Data to process:
^^^^^^^^^^^^^^^^
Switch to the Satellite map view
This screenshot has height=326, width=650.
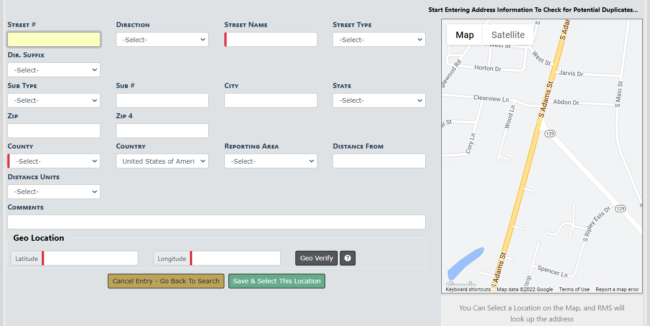click(x=508, y=35)
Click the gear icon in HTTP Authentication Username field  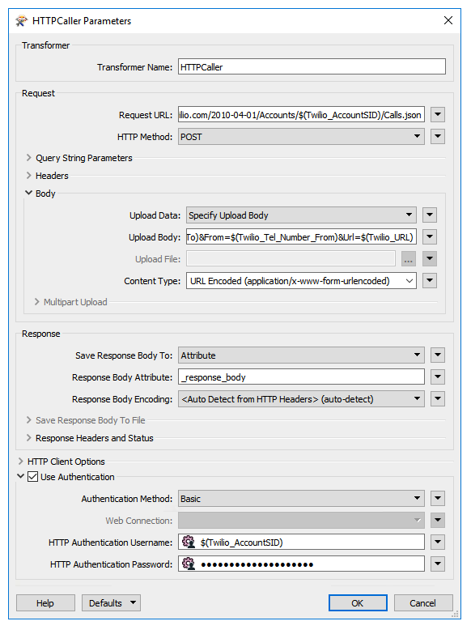189,542
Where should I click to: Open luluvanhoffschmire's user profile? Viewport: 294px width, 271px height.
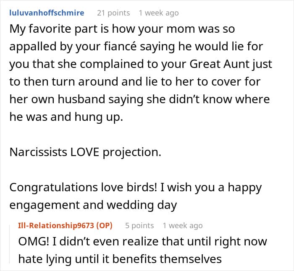pos(47,13)
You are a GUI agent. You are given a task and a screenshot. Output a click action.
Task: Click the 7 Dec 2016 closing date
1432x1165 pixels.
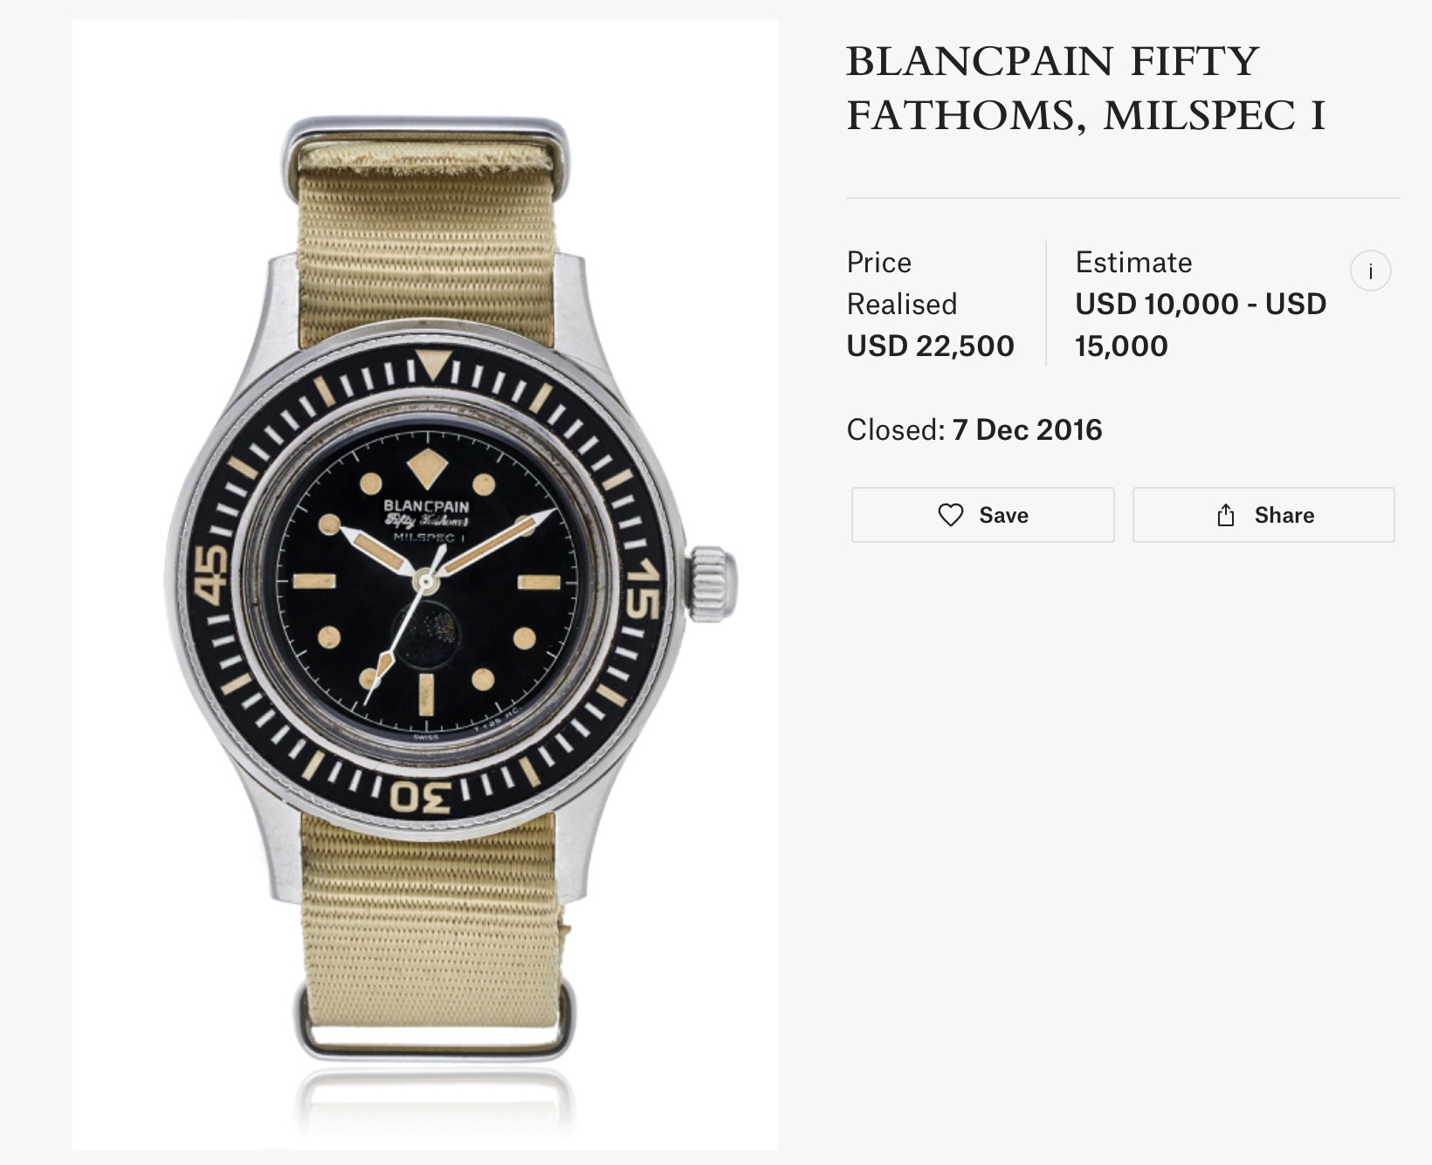tap(1027, 430)
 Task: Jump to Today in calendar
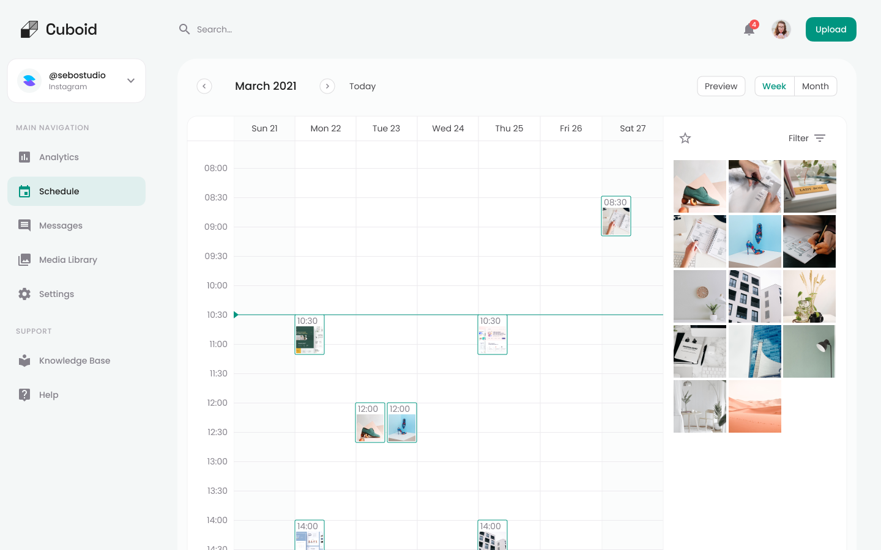tap(362, 86)
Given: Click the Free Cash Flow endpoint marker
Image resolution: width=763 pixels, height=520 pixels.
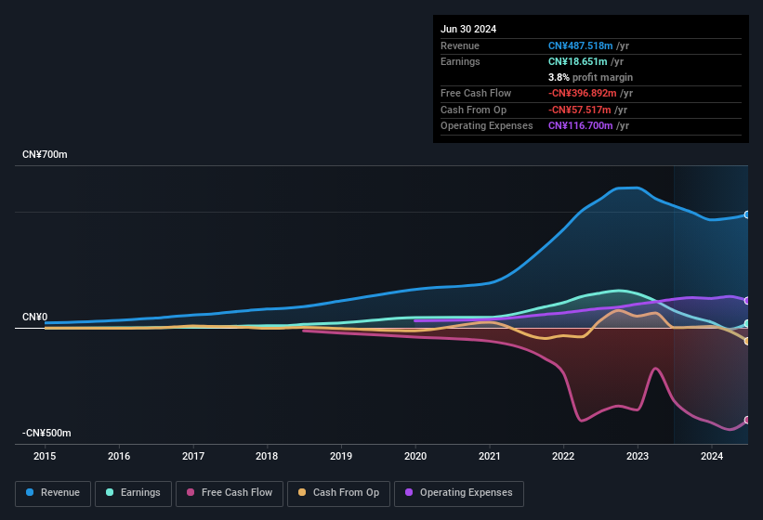Looking at the screenshot, I should [x=747, y=420].
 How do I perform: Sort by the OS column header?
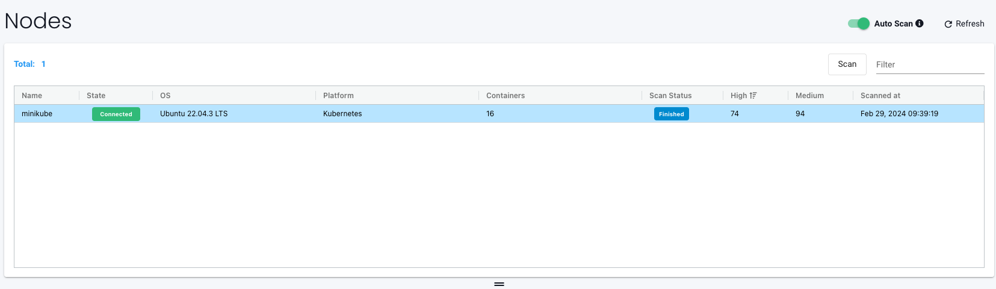click(x=165, y=96)
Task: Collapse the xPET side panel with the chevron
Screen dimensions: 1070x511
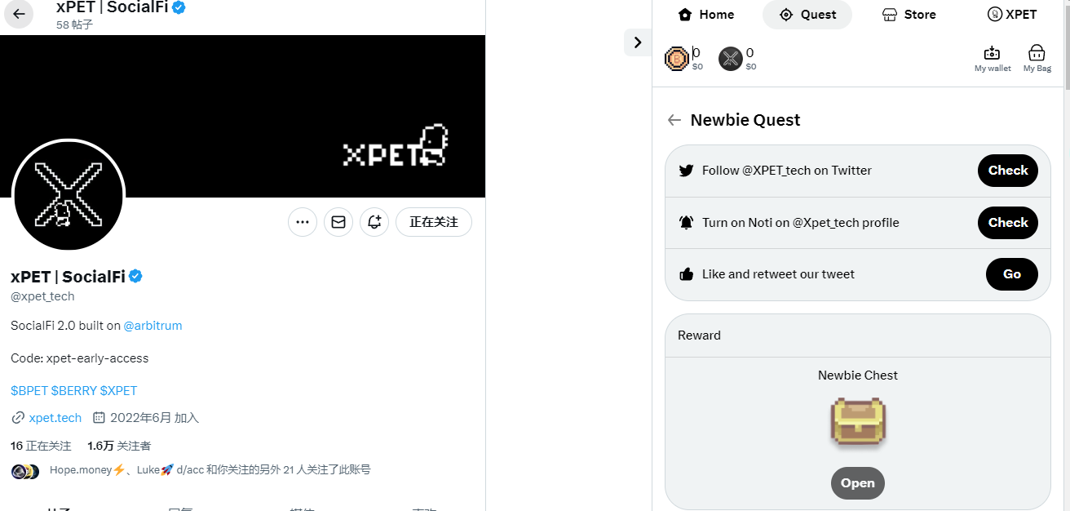Action: click(637, 42)
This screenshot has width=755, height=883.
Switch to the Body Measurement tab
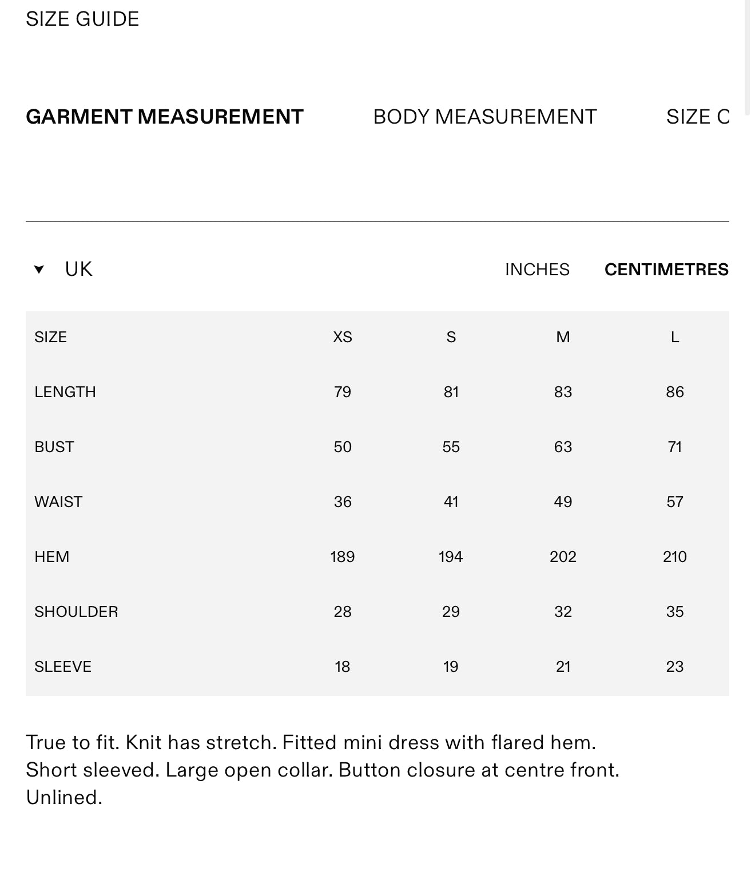485,117
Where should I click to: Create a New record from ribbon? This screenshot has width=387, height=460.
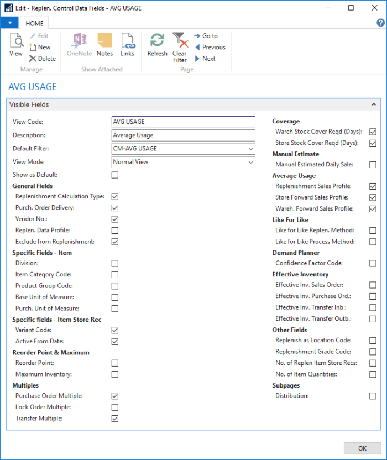click(40, 48)
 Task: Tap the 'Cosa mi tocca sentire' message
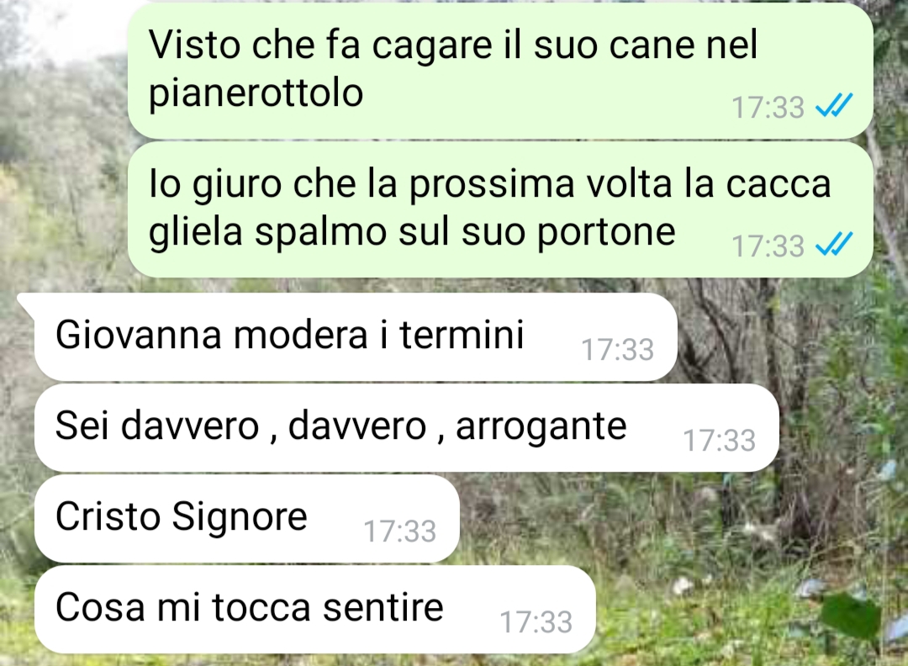[315, 610]
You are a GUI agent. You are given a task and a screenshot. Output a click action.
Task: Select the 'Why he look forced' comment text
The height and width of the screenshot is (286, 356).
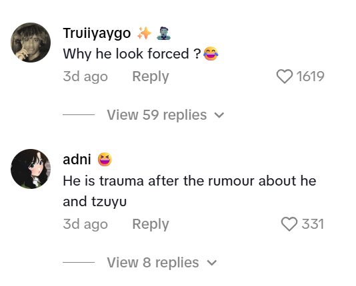(132, 54)
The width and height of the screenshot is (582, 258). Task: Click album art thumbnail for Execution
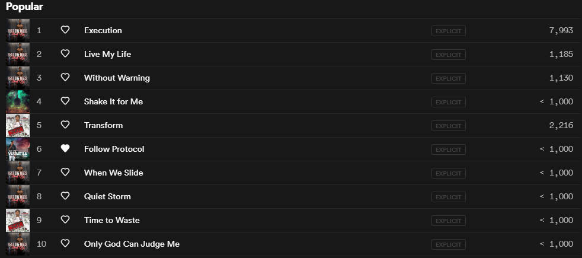coord(18,30)
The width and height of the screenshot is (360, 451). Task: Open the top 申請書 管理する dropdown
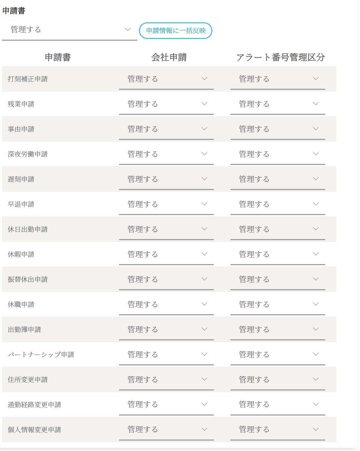[x=69, y=30]
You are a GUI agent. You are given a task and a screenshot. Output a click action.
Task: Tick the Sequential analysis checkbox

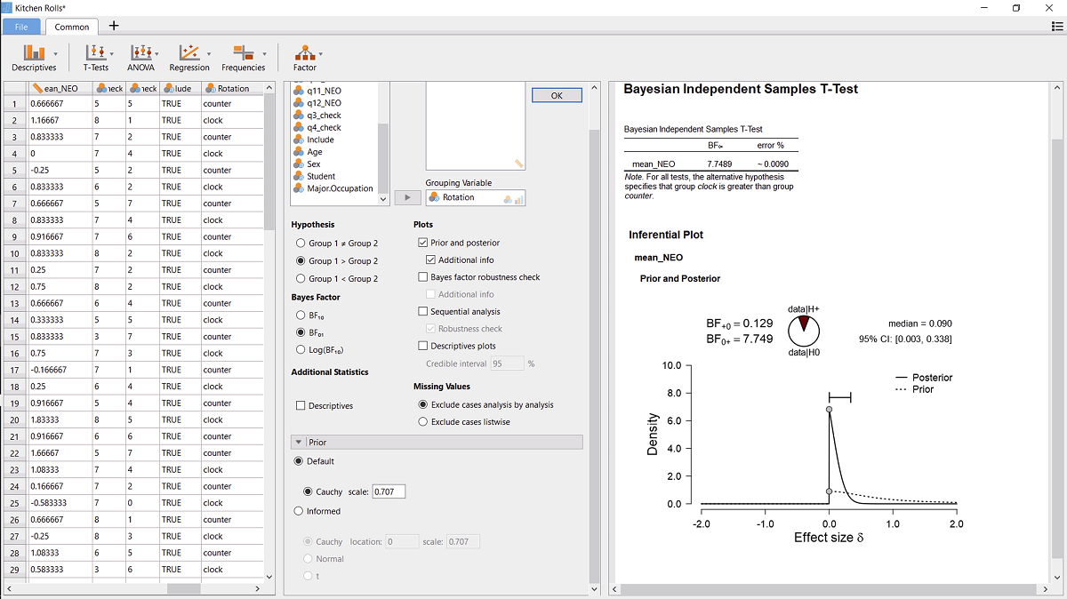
^^^^^^^^^^^^^^^^
Requirement: No pictures belong in the copy. Return exactly the lines from the line containing "The width and height of the screenshot is (360, 451)." through the last line of the listing.

Reply:
The width and height of the screenshot is (360, 451). Task: Open the top 申請書 管理する dropdown
[x=69, y=30]
You are a GUI agent. You are given a task and a screenshot. Output a click action.
Task: Tick the Sequential analysis checkbox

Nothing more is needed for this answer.